A 3.200 metros sobre el nivel del mar (msnm) y en la entrada a la puna de Salta, alberga el sitio arqueológico preincaico más grande del país y con la mayor concentración de pinturas rupestres que lo convierte en un gran atractivo turístico.
Al llegar a la cima del cerro sobre el cual se recuesta el pueblo aparecen restos de la ciudad de los primeros habitantes del lugar, y ya en la cumbre se puede ver que también cubren toda la ladera norte y se extienden hasta el valle de Tastil.
Son unas 12 hectáreas cubiertas de paredes bajas de piedras apiladas sin argamasa pero con gran solidez -que las mantuvo erguidas durante siglos- que se elevan cerca de un metro del suelo y forman recintos de diversos tamaños cuyos pisos están por debajo de ese nivel.
El nombre "Tastil" procede de la unión de las palabras quechuas "taski" (doncella virgen) e "illay" (fulgurar o resplandecer), resultando Taskill o Tastil (doncella resplandeciente).

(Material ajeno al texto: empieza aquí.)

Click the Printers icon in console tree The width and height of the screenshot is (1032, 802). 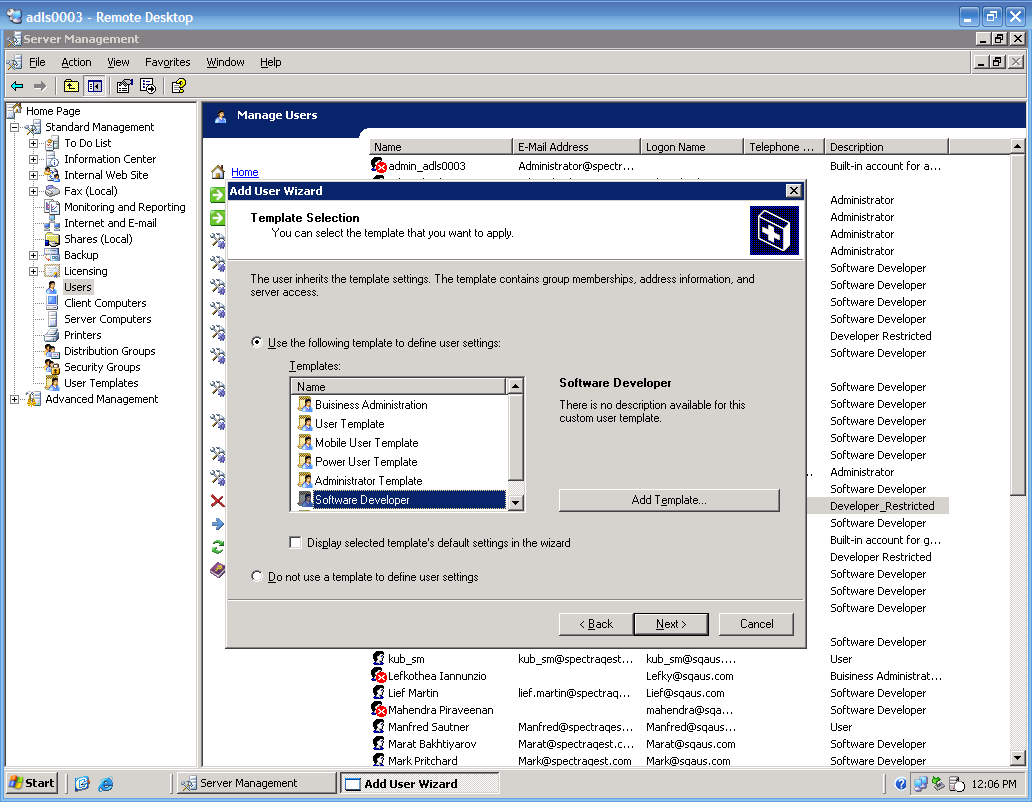[x=52, y=335]
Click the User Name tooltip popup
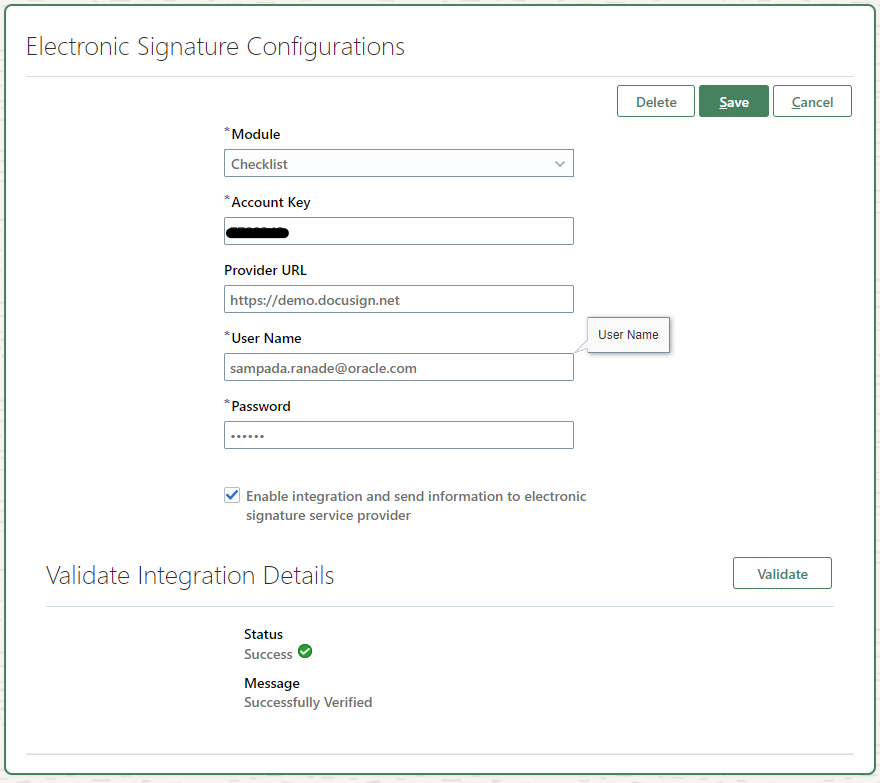880x783 pixels. point(628,335)
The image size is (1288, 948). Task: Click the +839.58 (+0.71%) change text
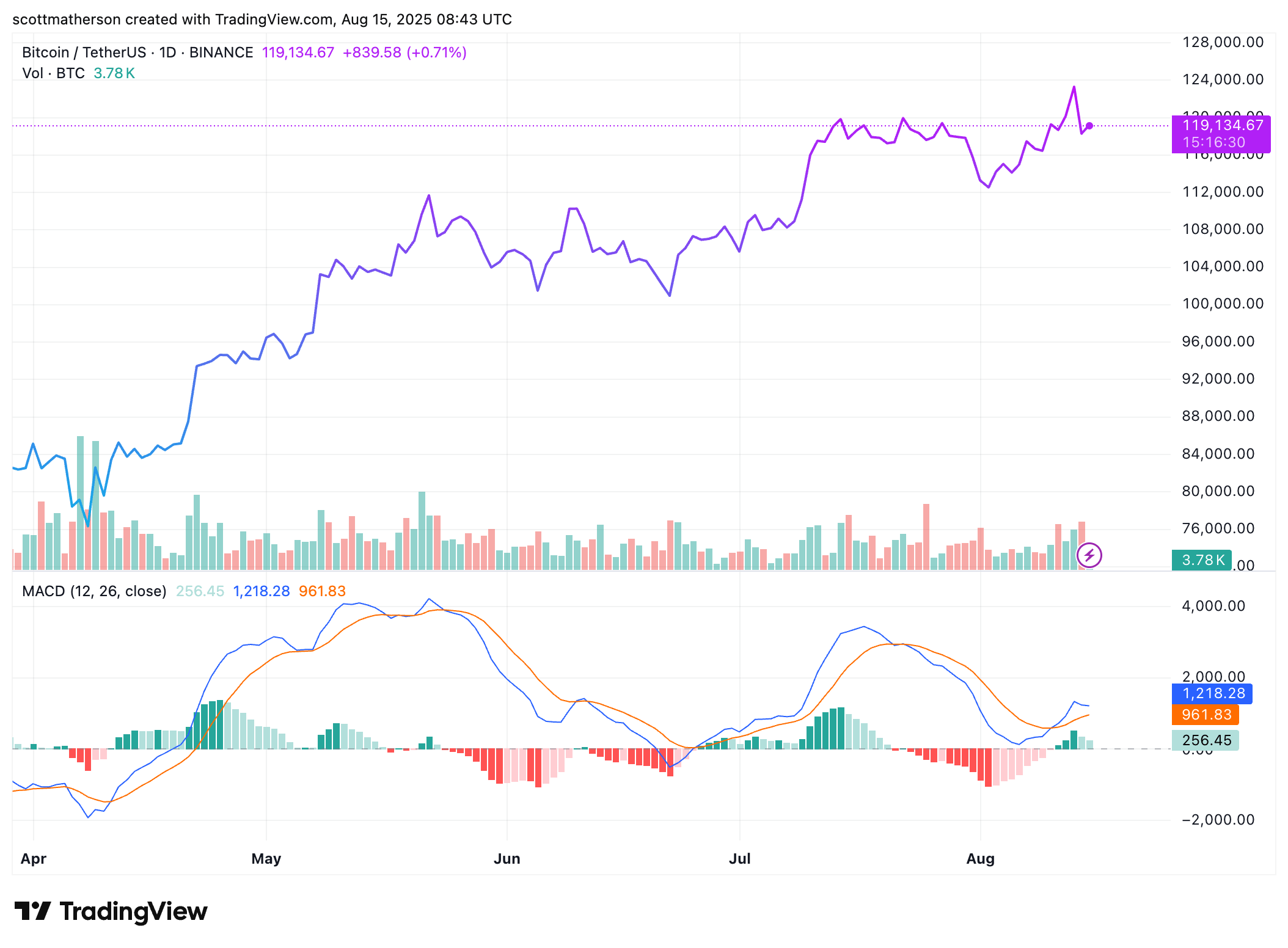tap(404, 53)
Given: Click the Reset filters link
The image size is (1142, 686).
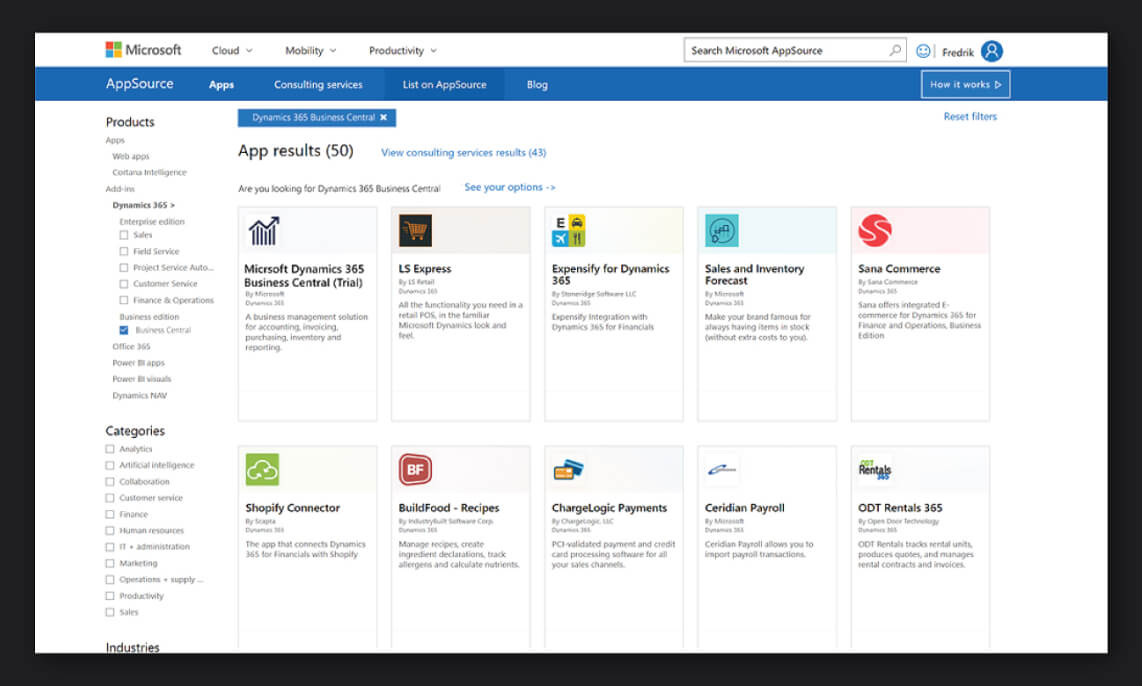Looking at the screenshot, I should (969, 117).

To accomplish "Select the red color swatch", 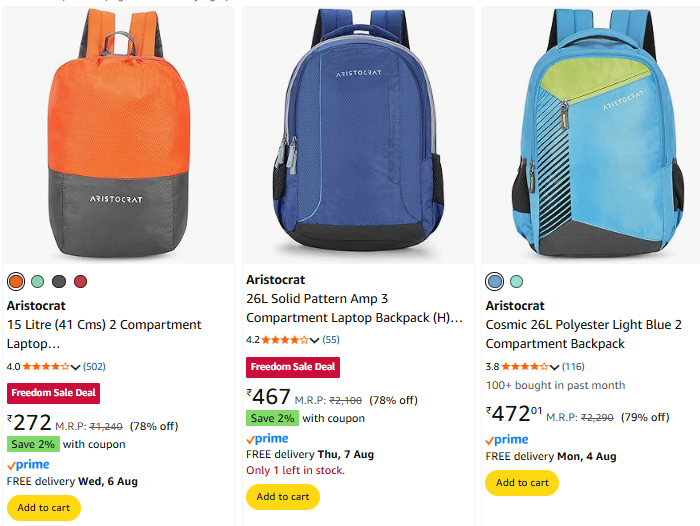I will coord(80,281).
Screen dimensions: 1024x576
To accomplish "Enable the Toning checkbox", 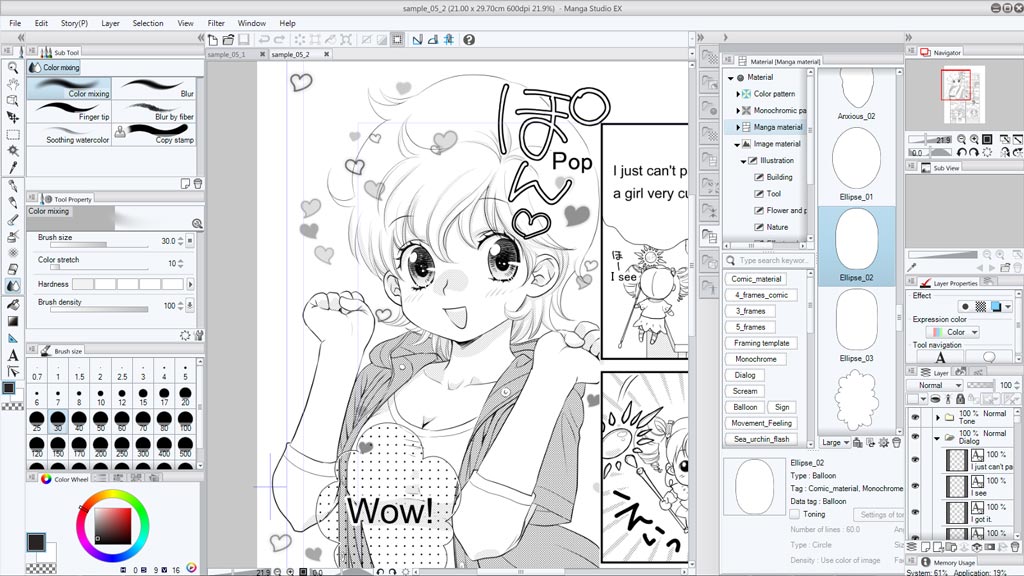I will point(795,514).
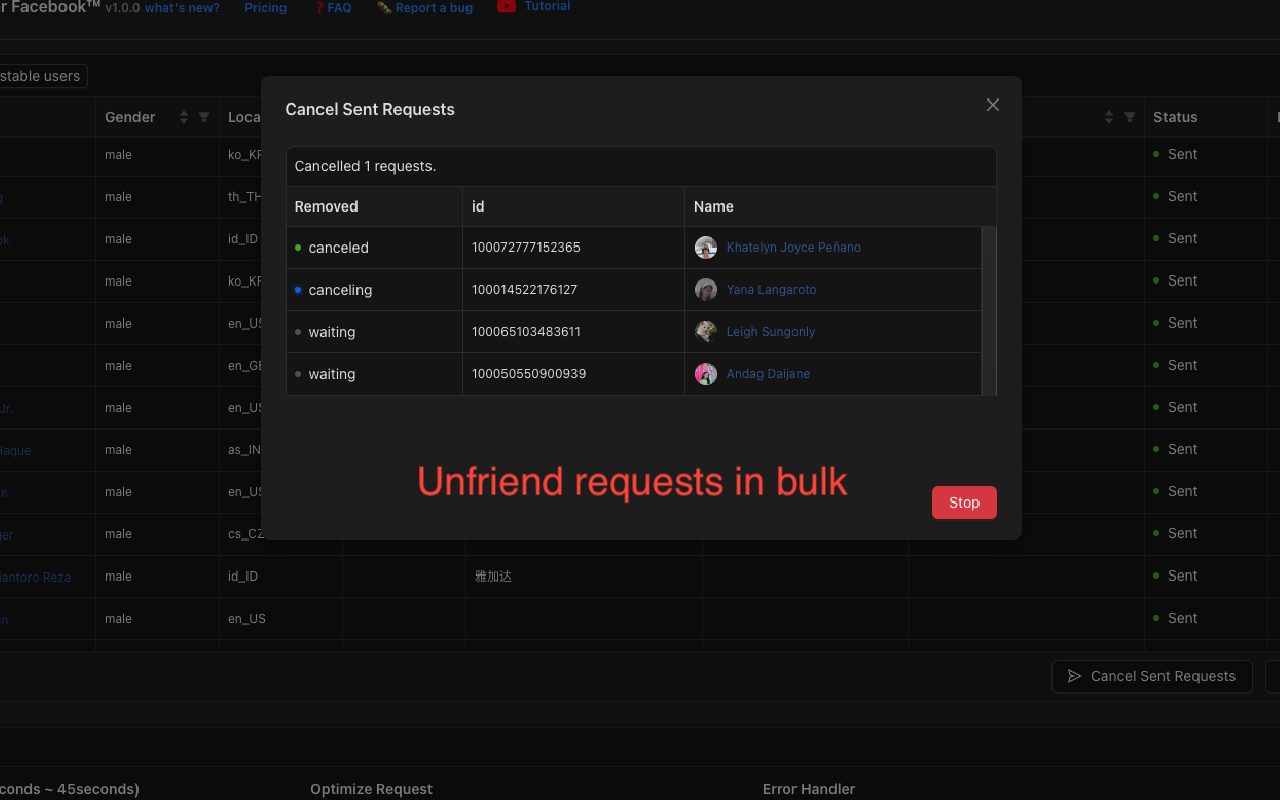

Casi invisible y protegido por su estratégica ubicación, con núcleos habitacionales, cementerios, recintos diversos y calles sobreelevadas que conducen a espacios en los que tenían lugar las actividades comunales y públicas, como sitios de molienda de granos (quinoa, maíz), corrales de llamas y plazas.
En la plaza principal se encuentra la piedra sagrada (wanka) donde se realizaban las prácticas rituales. Las ruinas que ahora se pueden ver son construcciones de piedra. Los techos eran de cuero y tejidos de lana de oveja y llama. La amplitud de esta primitiva urbe que albergaba unas 3.000 personas entre los años 1000 a 1400 impacta tanto como la quietud de esas alturas, donde el frío viento seco puneño parece quemar tanto como el sol.
La ciudad se encuentra en el Camino del Inca, o Qhapaq Ñam Sistema Vial Andino, ya que su población original fue conquistada y obligada a desplazarse fuera de sus límites y trabajar para el imperio del Cusco.
Este poblado preincaico fue descubierto en 1903 por el arqueólogo sueco Eric Boman; en diciembre de 1997, fue declarado Monumento Histórico Nacional y, el año pasado, la Organización de Naciones Unidas para la Educación, la Ciencia y la Cultura declaró Patrimonio Mundial al Camino del Inca, incluido el sitio arqueológico.